Ritt übern Bodensee

Die Neuköllner Oper brachte die Uraufführung »Welcome to Hell« heraus

  • Lucía Tirado
  • Lesedauer: 4 Min.

Jedes Jahr bringt Peter Lund mit seinem Musical-Studiengang der Universität der Künste eine neue Produktion an die Neuköllner Oper, deren künstlerischer Chef er einmal war. Es spricht diesem Ort zu, dass man sich hier mit Musiktheater gesellschaftspolitischen Themen stellt. Die aktuelle Koproduktion aber sei die bisher riskanteste gewesen, sagte Lund nach der Uraufführung von »Welcome to Hell«. Einen Ritt über den Bodensee nannte er das. Eineinhalb Jahre arbeitete er mit seinen Studenten an dem Stück. Vor der Uraufführung schwappte die Grippewelle in die Proben. Eine Darstellerin fiel am Ende aus. Soweit zur Vorhölle.

In der Tat ist das neue Musical, das sich um Ereignisse in Hamburg während des G20-Gipfels dreht, brisant, provokant. Wie packt man so dunkle Geschehnisse an, dass man zum einen dem Thema gerecht wird und überdies für gute Unterhaltung sorgt, wie es ein Musical verlangt? Lund, der den Text schrieb und Regie führt, geht von jungen Leuten aus, die keineswegs zufrieden sind mit den Zuständen, aber in verschiedenen Lebenssituationen natürlich unterschiedlich damit umgehen. Die Kassiererin im Supermarkt plagen wahrlich andere Probleme als den von den Eltern finanzierten Punker, der die Welt retten will. Die engagierte Journalistin geht aus gutem Grund auf den vermeintlichen Fotografen los, der die naive junge Asiatin aus Husum abschleppen will. Ihre frühere Studienkollegin und Geliebte taucht mit Trauma und Verschwörungstheorien ins Internet ab, mit dem Gedanken, dass die Welt untergehe, wenn sie die Wohnung verlässt. Sie empfindet es dann auch so, als die Luft brennt. Und, unter uns gesagt, muss mit der Hamburger Luft auch noch irgendwas anderes gewesen sein, wenn man sich noch mal die damaligen tatsächlich merkwürdigen Aktivitäten der dort eingesetzten Berliner Polizeikräfte in Erinnerung ruft.

AUFLISTUNG
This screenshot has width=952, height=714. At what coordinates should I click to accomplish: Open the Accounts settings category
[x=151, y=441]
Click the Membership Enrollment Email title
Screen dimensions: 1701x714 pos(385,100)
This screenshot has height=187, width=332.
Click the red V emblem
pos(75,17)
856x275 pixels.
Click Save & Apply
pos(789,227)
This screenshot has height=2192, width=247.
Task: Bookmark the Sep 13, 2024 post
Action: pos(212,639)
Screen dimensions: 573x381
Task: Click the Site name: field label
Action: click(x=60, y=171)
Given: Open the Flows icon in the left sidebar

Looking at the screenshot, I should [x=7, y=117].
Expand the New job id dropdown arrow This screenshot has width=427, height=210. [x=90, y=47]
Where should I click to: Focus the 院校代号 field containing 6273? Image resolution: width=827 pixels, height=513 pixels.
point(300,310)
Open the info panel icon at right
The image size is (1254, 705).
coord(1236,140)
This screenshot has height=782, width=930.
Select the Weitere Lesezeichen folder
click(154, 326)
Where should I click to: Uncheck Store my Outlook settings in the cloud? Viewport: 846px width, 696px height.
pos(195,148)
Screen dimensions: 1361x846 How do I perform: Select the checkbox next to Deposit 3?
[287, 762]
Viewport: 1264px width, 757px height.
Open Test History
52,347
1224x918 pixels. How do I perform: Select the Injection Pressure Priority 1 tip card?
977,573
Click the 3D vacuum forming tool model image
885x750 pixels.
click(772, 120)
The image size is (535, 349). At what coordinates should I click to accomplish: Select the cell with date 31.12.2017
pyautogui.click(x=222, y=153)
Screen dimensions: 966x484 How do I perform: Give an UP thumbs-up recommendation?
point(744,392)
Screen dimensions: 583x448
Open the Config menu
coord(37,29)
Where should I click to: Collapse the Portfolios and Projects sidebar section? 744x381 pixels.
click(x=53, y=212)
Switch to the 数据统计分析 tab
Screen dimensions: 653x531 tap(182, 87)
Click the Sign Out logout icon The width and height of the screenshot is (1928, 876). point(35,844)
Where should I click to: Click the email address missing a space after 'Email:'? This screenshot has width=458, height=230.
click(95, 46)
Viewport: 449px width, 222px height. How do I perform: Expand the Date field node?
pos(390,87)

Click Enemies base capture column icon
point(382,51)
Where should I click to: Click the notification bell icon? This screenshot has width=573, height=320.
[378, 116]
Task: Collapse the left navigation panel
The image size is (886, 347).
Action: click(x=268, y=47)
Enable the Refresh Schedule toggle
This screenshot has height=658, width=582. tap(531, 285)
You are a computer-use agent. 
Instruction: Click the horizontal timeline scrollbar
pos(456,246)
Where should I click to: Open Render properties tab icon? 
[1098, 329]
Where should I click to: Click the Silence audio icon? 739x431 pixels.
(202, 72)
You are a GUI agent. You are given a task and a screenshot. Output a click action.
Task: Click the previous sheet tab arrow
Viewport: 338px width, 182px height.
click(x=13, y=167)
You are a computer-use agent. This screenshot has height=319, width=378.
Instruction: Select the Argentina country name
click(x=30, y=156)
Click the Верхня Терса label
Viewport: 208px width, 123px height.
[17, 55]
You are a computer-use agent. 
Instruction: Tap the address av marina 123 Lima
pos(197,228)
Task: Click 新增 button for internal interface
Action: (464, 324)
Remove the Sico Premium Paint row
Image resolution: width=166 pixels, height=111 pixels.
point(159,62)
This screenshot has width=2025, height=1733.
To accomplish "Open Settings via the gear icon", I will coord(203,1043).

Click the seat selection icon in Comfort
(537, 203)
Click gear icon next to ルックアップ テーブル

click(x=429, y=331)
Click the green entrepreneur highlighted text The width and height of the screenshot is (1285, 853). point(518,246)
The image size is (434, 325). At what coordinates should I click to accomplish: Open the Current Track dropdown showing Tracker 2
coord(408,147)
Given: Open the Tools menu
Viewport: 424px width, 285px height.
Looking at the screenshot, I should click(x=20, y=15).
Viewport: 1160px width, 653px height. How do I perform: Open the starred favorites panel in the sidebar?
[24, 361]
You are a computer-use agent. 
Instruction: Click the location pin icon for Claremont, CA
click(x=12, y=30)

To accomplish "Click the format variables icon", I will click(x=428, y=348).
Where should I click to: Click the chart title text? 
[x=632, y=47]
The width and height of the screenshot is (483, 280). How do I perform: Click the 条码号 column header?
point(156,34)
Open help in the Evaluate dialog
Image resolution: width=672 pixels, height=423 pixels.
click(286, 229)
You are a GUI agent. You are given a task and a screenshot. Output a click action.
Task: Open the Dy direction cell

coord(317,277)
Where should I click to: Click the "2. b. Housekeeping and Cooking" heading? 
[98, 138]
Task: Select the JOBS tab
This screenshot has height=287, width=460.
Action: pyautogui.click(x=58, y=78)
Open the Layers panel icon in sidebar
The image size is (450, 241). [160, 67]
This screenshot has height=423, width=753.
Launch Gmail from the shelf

AUFGABENSTELLUNG
#1 Nenne alle Figuren des Musicals, die im Text über die Uraufführung von »Welcome to Hell« beschrieben werden.
#2 Entnimm den Datensätzen jede Zeile, in der die Zeichenfolge „what“ vorkommt. Achte dabei auf Groß- und Kleinschreibung.

LÖSUNGEN DER AUFGABEN
#1
- die Kassiererin im Supermarkt
- der von den Eltern finanzierte Punker, der die Welt retten will
- die engagierte Journalistin
- der vermeintliche Fotograf
- die naive junge Asiatin aus Husum
- die frühere Studienkollegin und Geliebte, die mit Trauma und Verschwörungstheorien ins Internet abtaucht

#2
This screenshot has width=952, height=714. At what coordinates should I click to accomplish: Open the Accounts settings category
The image size is (535, 349). At what coordinates should I click to accomplish: Select the cell with date 31.12.2017
The image size is (434, 325). At what coordinates should I click to accomplish: Open the Current Track dropdown showing Tracker 2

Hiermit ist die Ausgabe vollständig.